====== Extracted material

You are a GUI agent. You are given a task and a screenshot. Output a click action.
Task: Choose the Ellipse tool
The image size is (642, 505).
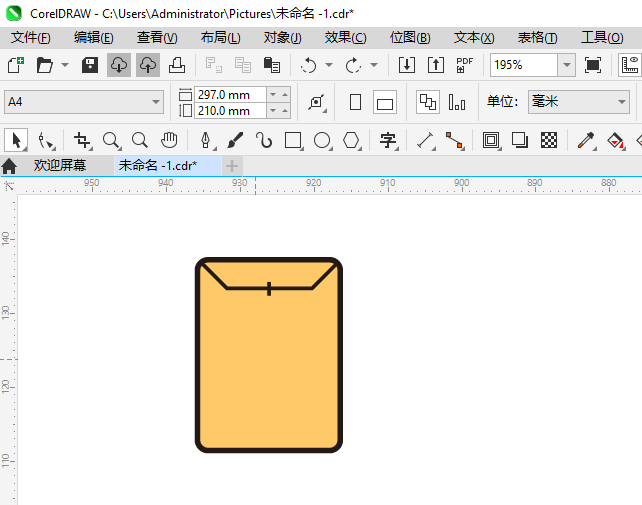click(x=322, y=140)
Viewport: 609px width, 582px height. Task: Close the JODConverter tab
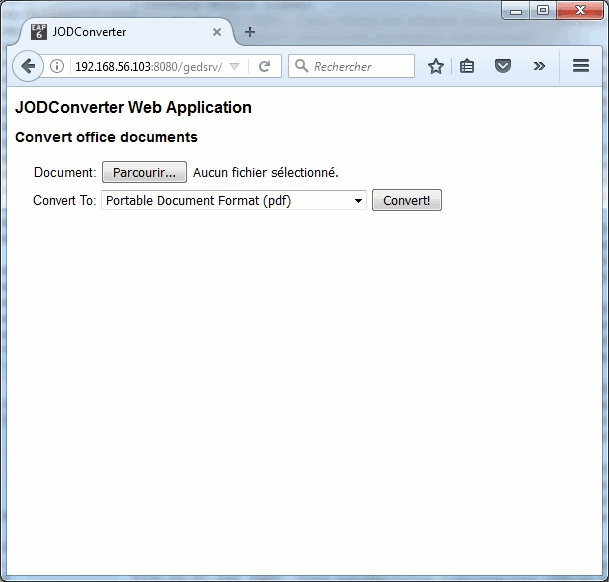point(217,32)
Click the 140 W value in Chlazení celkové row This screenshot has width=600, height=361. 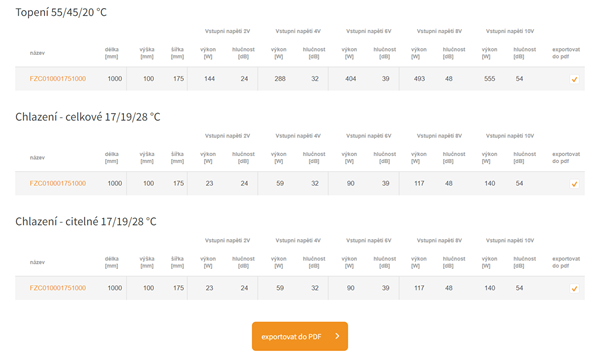pos(489,183)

============

▶ _Your goal_: Write out the records again, everything from their first line down to the line containing "point(217,32)", and leave out the pictures.

▶ _Task answer_:
You are a GUI agent. You are given a task and a screenshot. Output a click action.
Task: Choose the Ellipse tool
The image size is (642, 505).
click(x=322, y=140)
Viewport: 609px width, 582px height. Task: Close the JODConverter tab
point(217,32)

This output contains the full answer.